Freelancer or Contractor Billable Hours vs. Non-Billable Hours

We’ve finally answered the question we’ve been getting asked a lot lately.  (the kind of question that only comes up in a bad economy)  The answer was simply, that we were not presenting our value in the proper terms, so here is our value, presented in terms which I hope anyone can relate to.

A client recently compared our business to her business, by saying that she doesn’t bill when someone is asking her questions regarding her yoga business.  This is how we answered the question…

I did a lot of research and thinking on your question regarding how you don’t bill for people to ask you questions about their heatlh, etc.  If that same person called you every day asking for you to explain how to do the downward dog, or warrior pose so that they could take that information to use it in their own yoga class, I bet you’d reconsider whether you’d answer their questions for free or not.

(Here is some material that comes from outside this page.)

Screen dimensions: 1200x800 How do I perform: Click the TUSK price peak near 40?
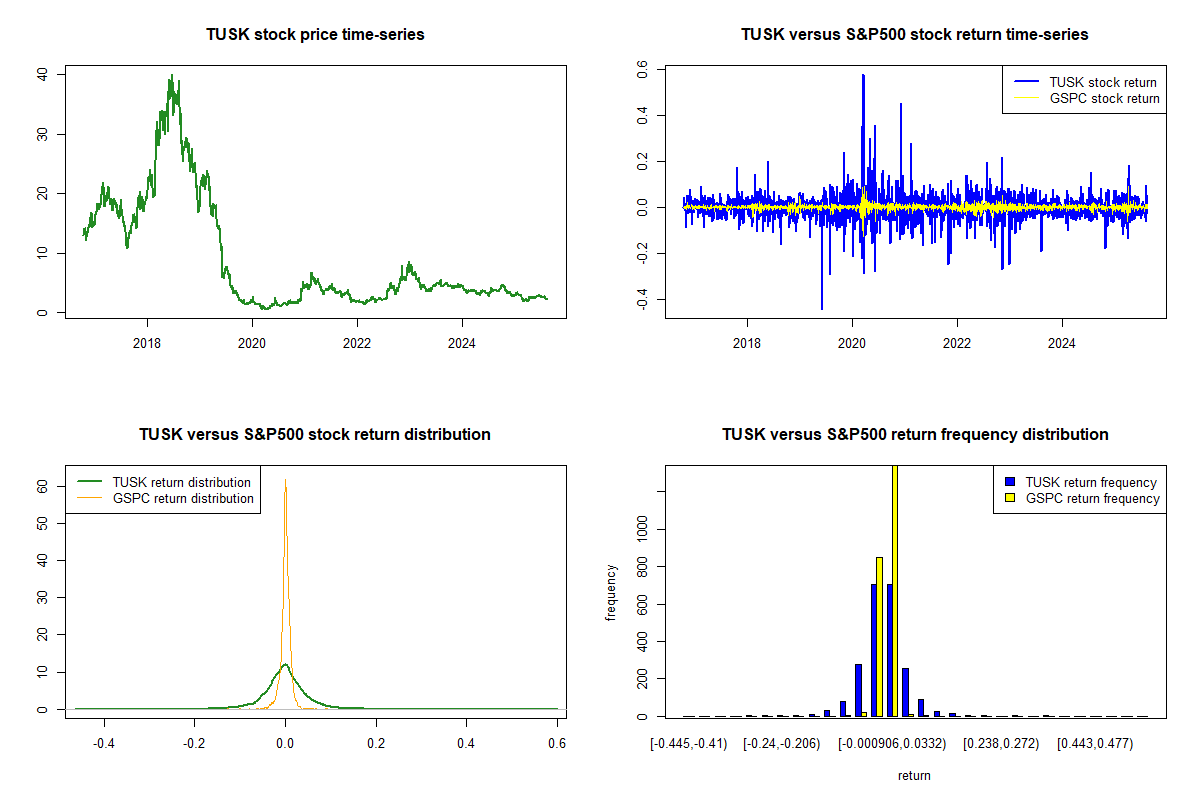click(x=172, y=77)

What I’m trying to illustrate is that, we are a business to business service, and our information and expertise is just as much, if not more of a value than the hands on programming work.   Another metaphor I think of is… If you weren’t using an outsourced team for this, then your only alternative would be an inhouse employee.  In which case you’d be getting billed (just as much per hour), but you’d also be paying for any time they were at work, whether they were working or not. (not to mention benefits, insurance, disability, etc.)

With us you get the huge value of only paying for actual work being done, and information which is actually benefiting your business in some way.  And honestly, no matter what your business model, you do build in the cost of answering that person’s question. In your case you build it into the cost of your classes. (in fact, you billed every customer whether they asked you the question or not)

I could easily make a case that we’re being very upfront and a great value, because we only bill you when the question gets asked.